◆ **PROBLEM TO SOLVE**
Answer these about the article on Texas lien law changes:
(a) On what date do the changes to the Texas Property Code take effect?
(b) Under amended Section 53.003, which delivery method for notice is no longer permitted?
(c) By what deadline does amended Section 53.056 require the single notice to be sent to the original contractor and the owner?

◆ **TEXT PASSAGE**
Texas’s Major Lien Law Makeover: What You Need to KnowChapter 53 of the Texas Property Code just received major updates for the first time in years. On June 15, 2021, Gov. Greg Abbott signed into law HB 2237. This bill makes many notable changes to Texas’s lien laws. The construction industry and construction lawyers should take note of these changes to the complex and often confusing world of mechanic’s, contractor’s, and materialman’s liens in Texas. These changes to the Texas Property Code will take effect on January 1, 2022. Below is a review of some notable changes made to Chapter 53 of the Texas Property Code. To see all the changes enacted visit the Texas Legislature’s website to view HB 2237 in its entirety.

Notable Changes:

  • HB 2237 includes various changes to the definitions within Chapter 53, including the definition of “Improvement,” “Labor,” “Material,” “Residence,” “Retainage,” “Subcontractor,” and “Work.” Additionally, the amendments in HB 2237 add a definition for “Purported original contractor.” This newly defined term is used in Section 53.026. Under this revision a person who is in a direct contractual relationship with a “Purported Original Contractor” is considered an original contractor for lien perfecting purposes. This is a change from the previous version which required a direct contractual relationship with the owner to be considered an original contractor. A few of the notable changes to the existing definitions include the addition of designs, drawings, plans, plats, surveys and specifications by architects, engineers, and surveyors to the definition of “Improvement.” The definition of “Labor” received similar changes to include the professional services in the “direct preparation for the work of a design, drawing, plan, plat, survey, or specification.” The definition of “Subcontractor” was clarified to include one who furnishes labor or materials to the original contractor or to a subcontractor “of any tier.” The language including a subcontractor “at any tier” was specifically added to the definition.
  • Section 53.003: “Notices” has been amended to require in-person service of notice, certified mail service of notice, or other traceable forms of private mail that include proof of receipt. Although permitted in the current rule, under the amended rule registered mail is no longer a permitted method of delivery. Also notable in this section, is that the Legislature expressly provides that if the deadline for providing notice falls on a Saturday, Sunday or legal holiday, the period extends to the next day that is not a Saturday, Sunday, or legal holiday.
  • Section 53.056: “Derivative Claimant: Notice to Owner and Original Contractor” also received significant and notable changes designed to simplify the notice requirements for subcontractors. A notable change was made to the double notice requirement for subcontractors. Formerly, subcontractors of non-residential projects were required to send a notice to the original contractor “not later than the 15th day of the second month” after the month the labor was performed or materials delivered, and then send the same notice to the owner and original contractor “not later than the 15th day of the third month” following “each month in which all or part of the claimant’s labor was performed or material or specially fabricated material was delivered.” There are many complexities with accurately meeting these notice requirements based on different deadlines. The Legislature simplified the notice required by amending the rule to require only one notice be sent to the contractor and owner at the same time and by the same deadline. Instead of having to track two different deadlines, now Section 53.056 only requires one notice sent to both the original contractor and the owner no later than the 15th day following the third month.

◆ **EXTRACTED INFORMATION**

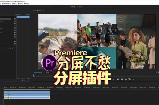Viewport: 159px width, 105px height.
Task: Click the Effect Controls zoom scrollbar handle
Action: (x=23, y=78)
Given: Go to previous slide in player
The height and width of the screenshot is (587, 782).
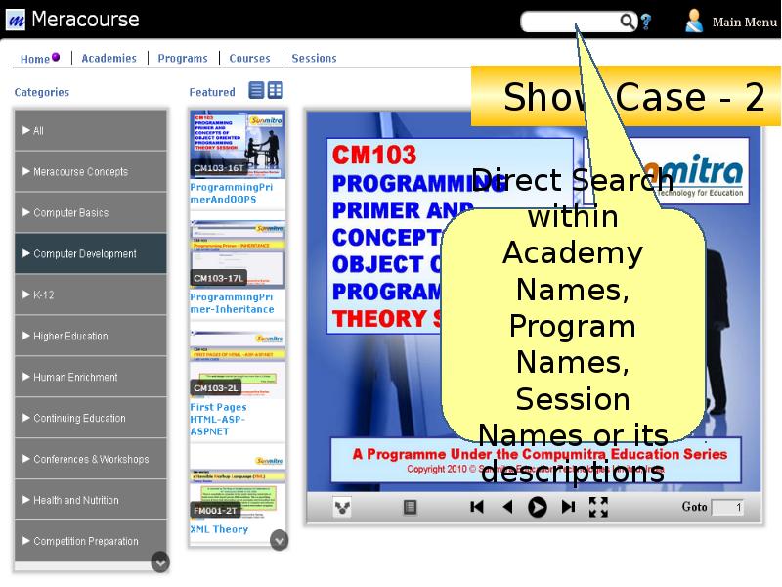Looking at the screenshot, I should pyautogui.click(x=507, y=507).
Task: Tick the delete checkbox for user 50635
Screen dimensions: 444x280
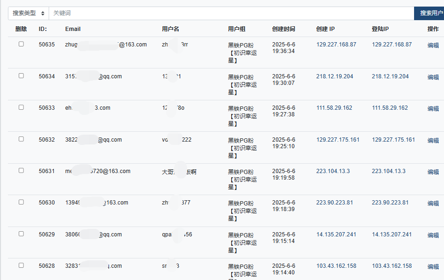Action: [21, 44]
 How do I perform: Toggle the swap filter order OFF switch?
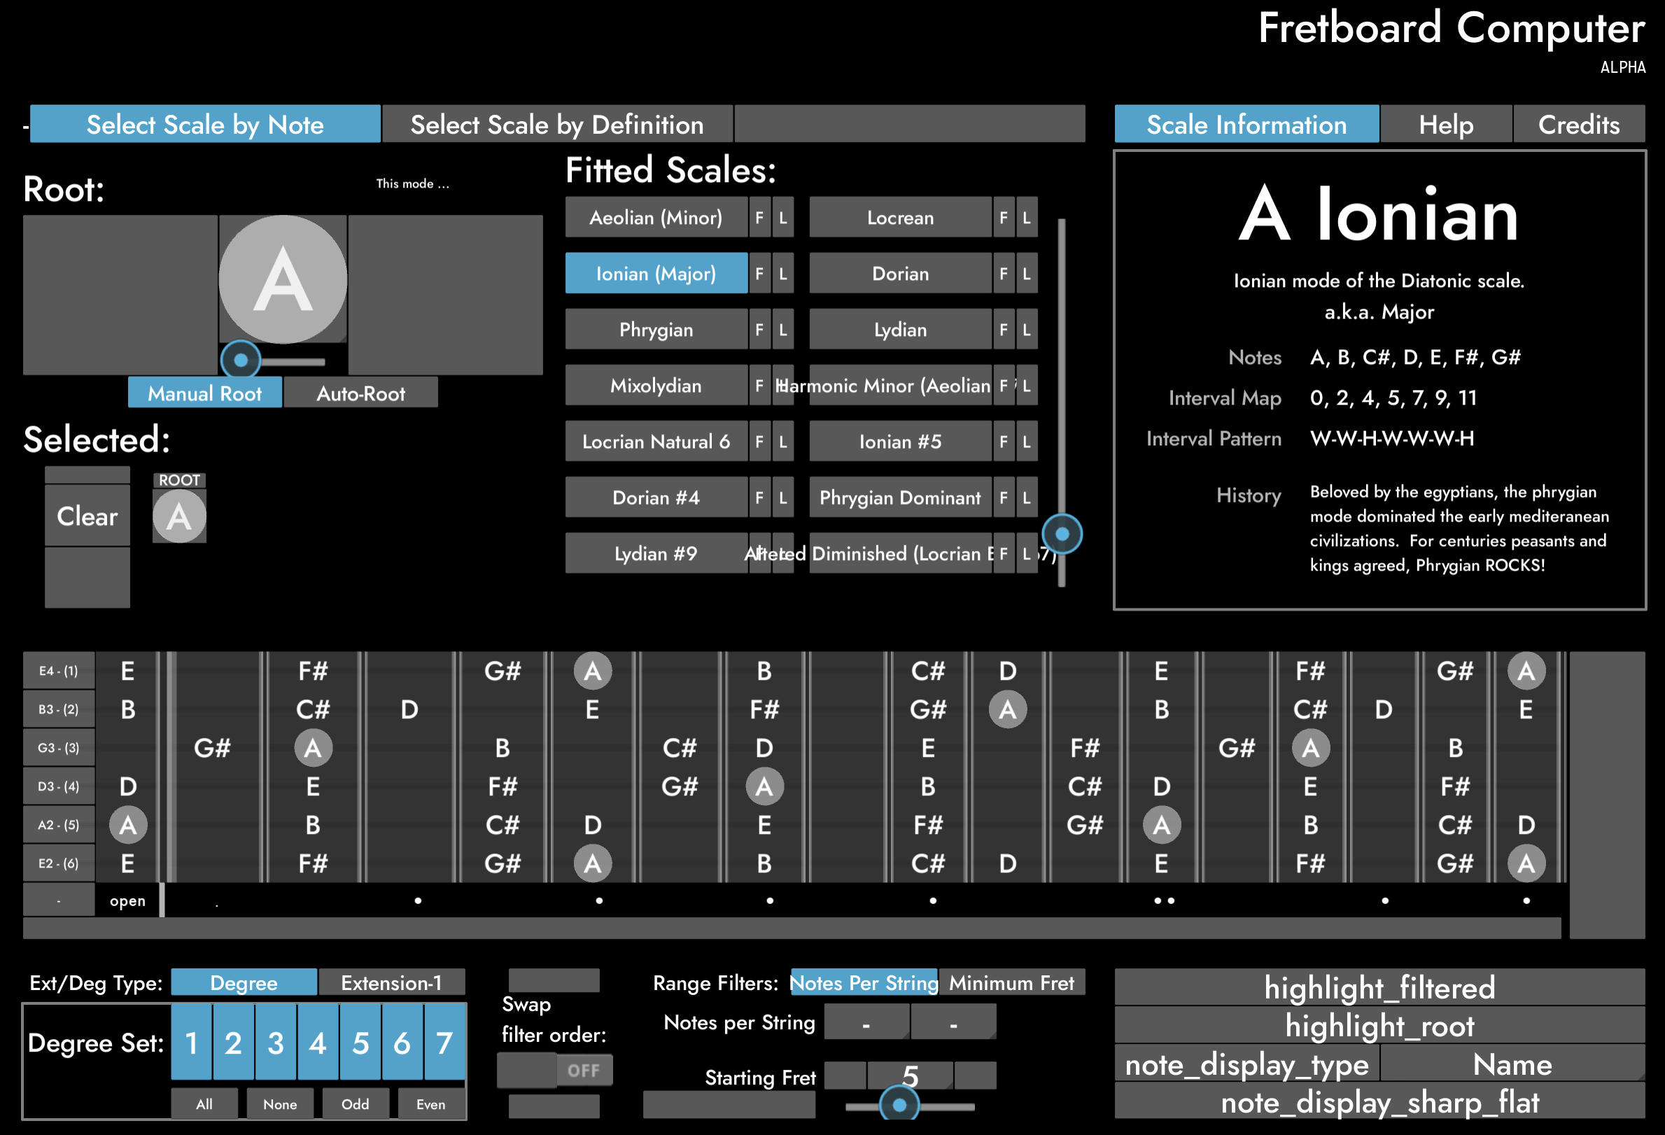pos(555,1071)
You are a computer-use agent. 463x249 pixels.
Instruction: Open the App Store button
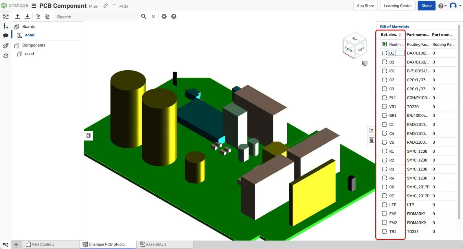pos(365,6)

◆ **ANSWER TO THIS EXERCISE**
(a) January 1, 2022.
(b) Registered mail.
(c) No later than the 15th day following the third month.